E. coli shows the way to discover cell-made protein carcinogens

Baylor researchers discovered a new major class of cancer-promoting genes by showing that many normal proteins made by our cells can act like carcinogens, damaged DNA and causing mutations. Former graduate student and current postdoctoral associate at Baylor, Dr. Jun Xia was one of the two co-first authors on this study.

Tracking down microRNA candidates that can contribute to disease

What started as Ninad Oak’s side project turned out into something much larger, his doctorate thesis. “The project started as my qualifying exam that I proposed at the end of my first year of graduate school,” said Oak, a graduate student in Dr. Sharon E. Plon’s lab. “This was an off-topic qualifying exam at the time, meaning the lab had not worked on this topic before.”
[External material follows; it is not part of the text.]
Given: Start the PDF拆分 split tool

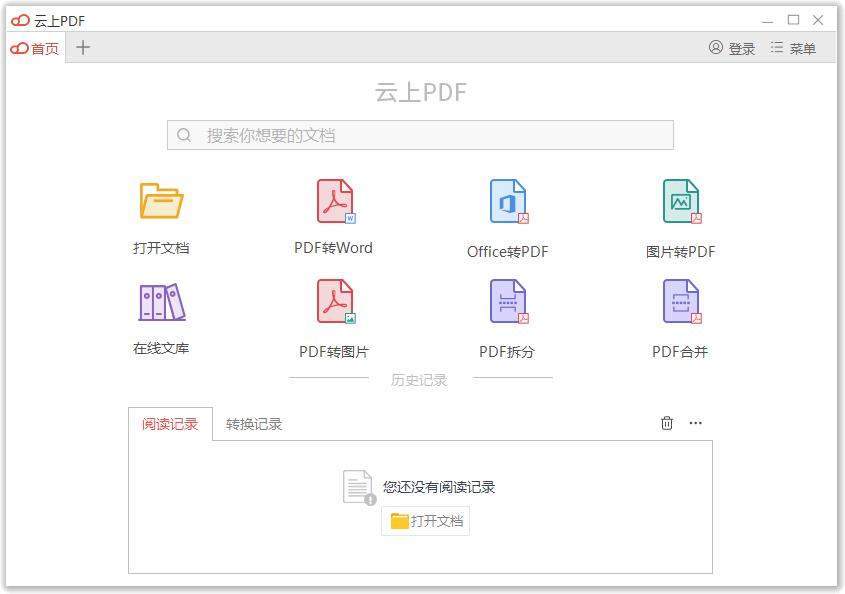Looking at the screenshot, I should tap(506, 314).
Mutant PPM1D gives stem cells a survival advantage

Although chemotherapy can fight back cancer, it also has been associated with increased risk of leukemia years after the treatment. What leads to that association is not clear, but a recent report has provided some answers. The answers involve a gene calledPPM1D, whose function in blood production was unknown. Furthermore, the implications of these findings can affect the choice of chemotherapies. The journey that led to these findings began on the bedside and then moved into the research lab, highlighting the importance of collaboration between clinical and basic science researchers. Baylor M.D./Ph.D. student, Joanne Ino Hsu participated in this research.
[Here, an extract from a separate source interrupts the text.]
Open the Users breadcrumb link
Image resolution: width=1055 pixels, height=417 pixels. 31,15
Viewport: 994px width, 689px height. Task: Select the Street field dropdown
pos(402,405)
Novel structure found in ‘antennae’ of light-sensing neurons

Graduate student, Rachayata Dharmat, her mentor,  Dr. Rui Chen and colleagues discovered that the antennae-like structures on light-sensing neurons, called photoreceptors, have a unique feature not observed in the ‘antennae’ or cilia of other types of cells.

What matters the most to cells

A study in Nature, authored by graduate student, Priya Sivaramakrishnan, her mentor, Dr. Christophe Herman and colleagues, demonstrated that accurately transcribing DNA overrides DNA repair.